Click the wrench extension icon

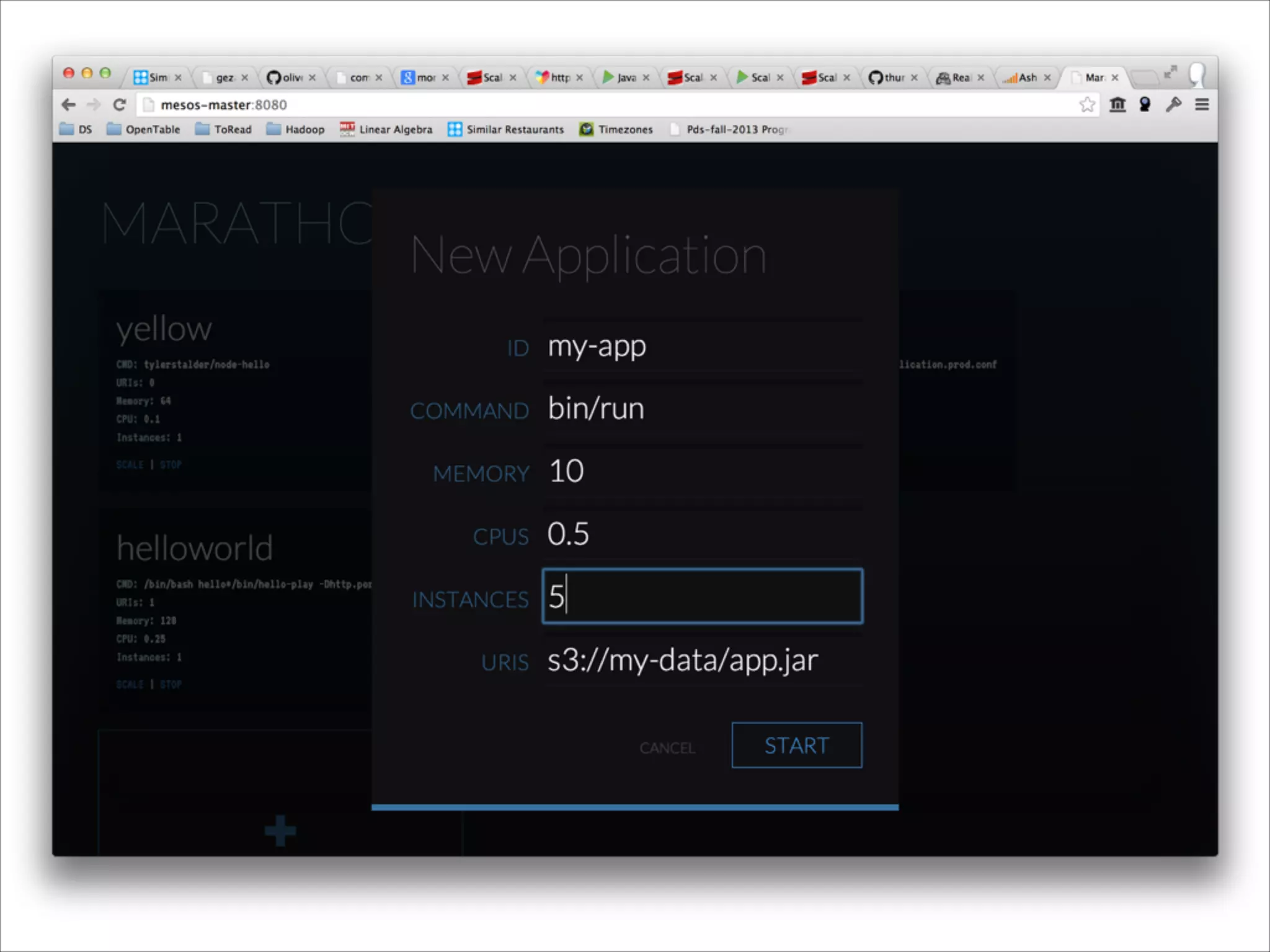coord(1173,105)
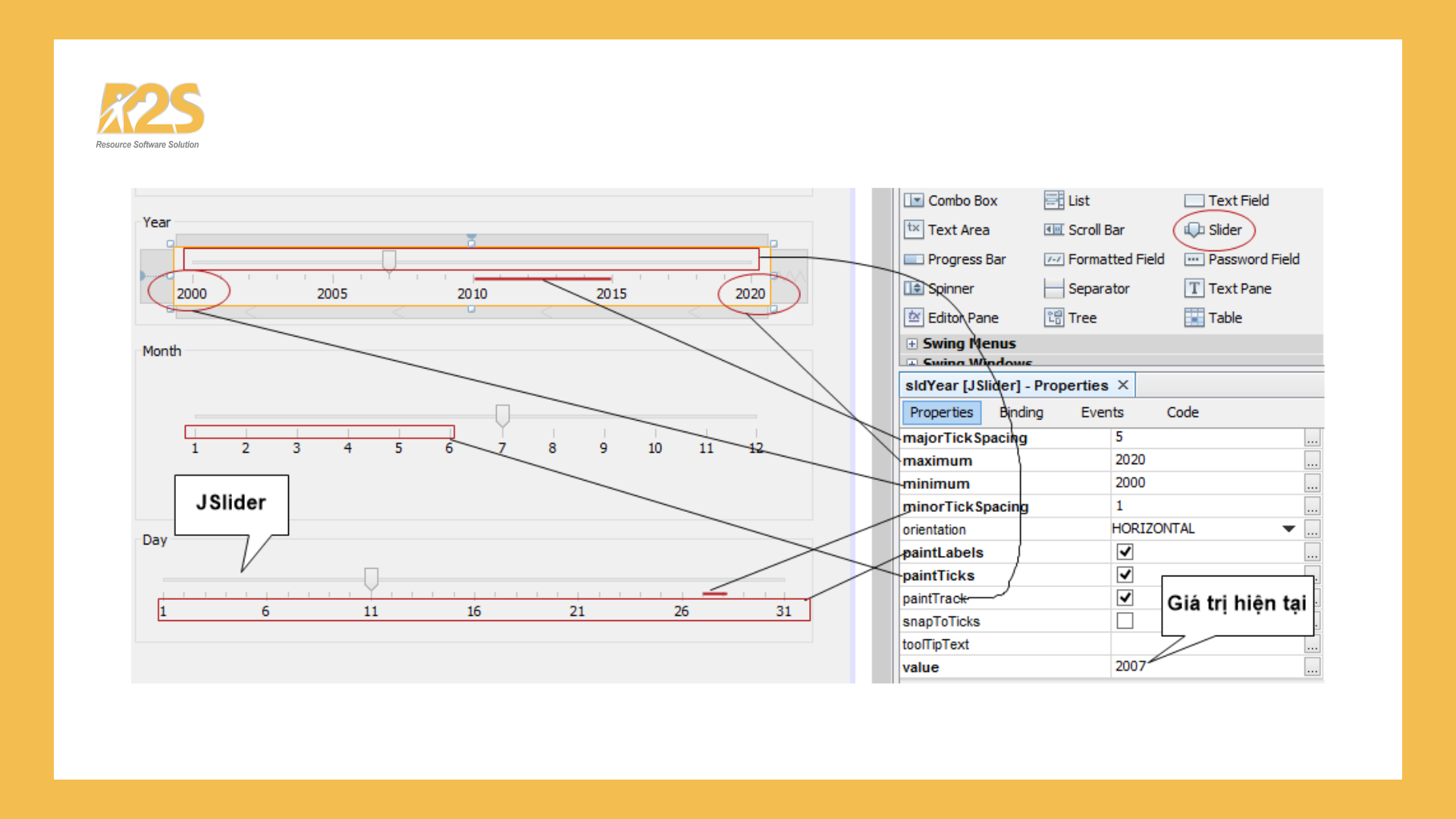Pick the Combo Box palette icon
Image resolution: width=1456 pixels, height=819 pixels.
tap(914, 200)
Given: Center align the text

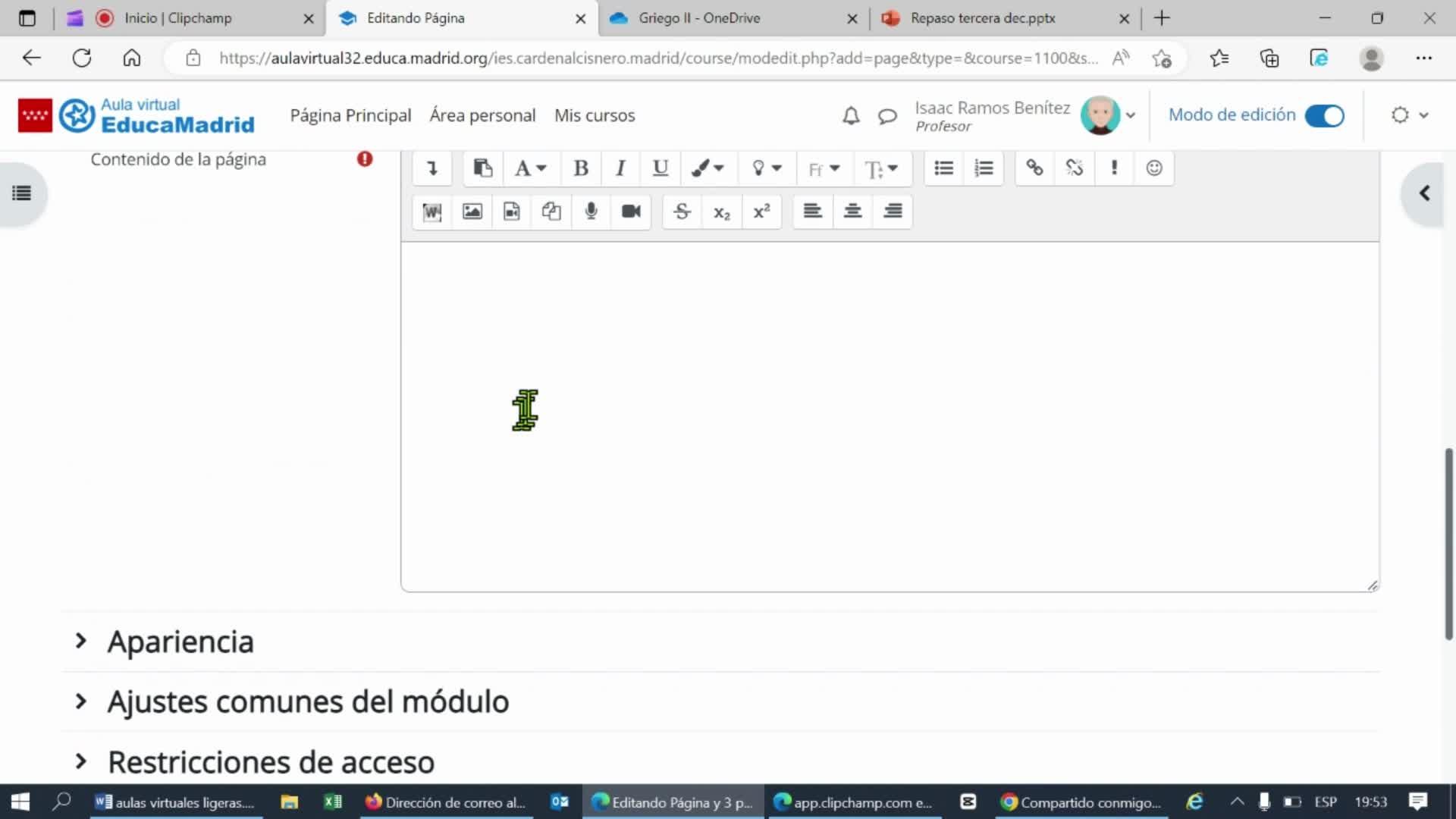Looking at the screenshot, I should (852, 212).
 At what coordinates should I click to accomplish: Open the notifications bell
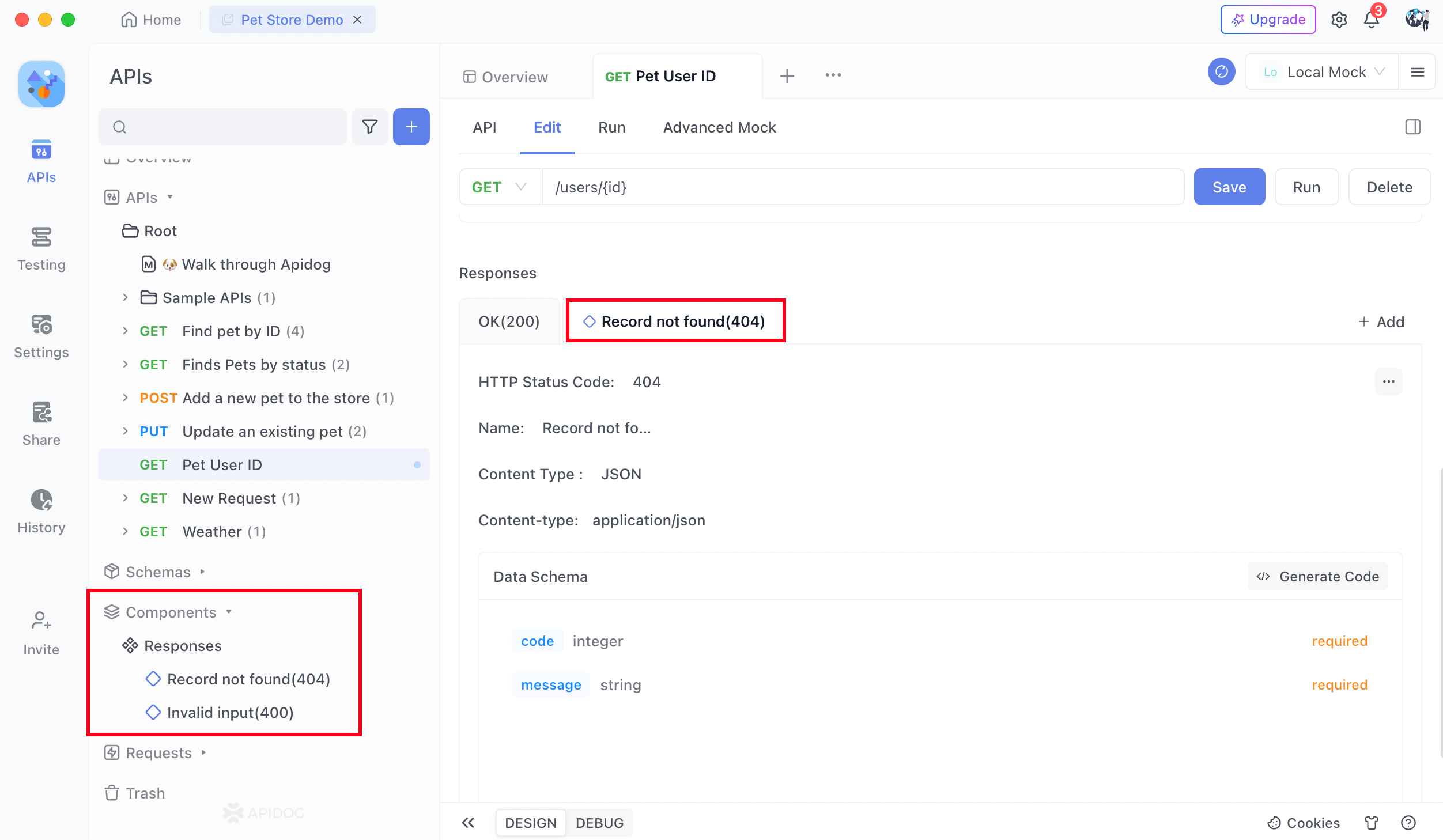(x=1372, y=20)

> _What the task asks_: In transcribing the lines above, omit the images and keep all else exact.

> _Reply to the exercise_:
Click the wrench extension icon

coord(1173,105)
Pick the Combo Box palette icon
Image resolution: width=1456 pixels, height=819 pixels.
tap(914, 200)
Given: Center align the text

Looking at the screenshot, I should (852, 212).
 At what coordinates should I click to accomplish: Open the notifications bell
(x=1372, y=20)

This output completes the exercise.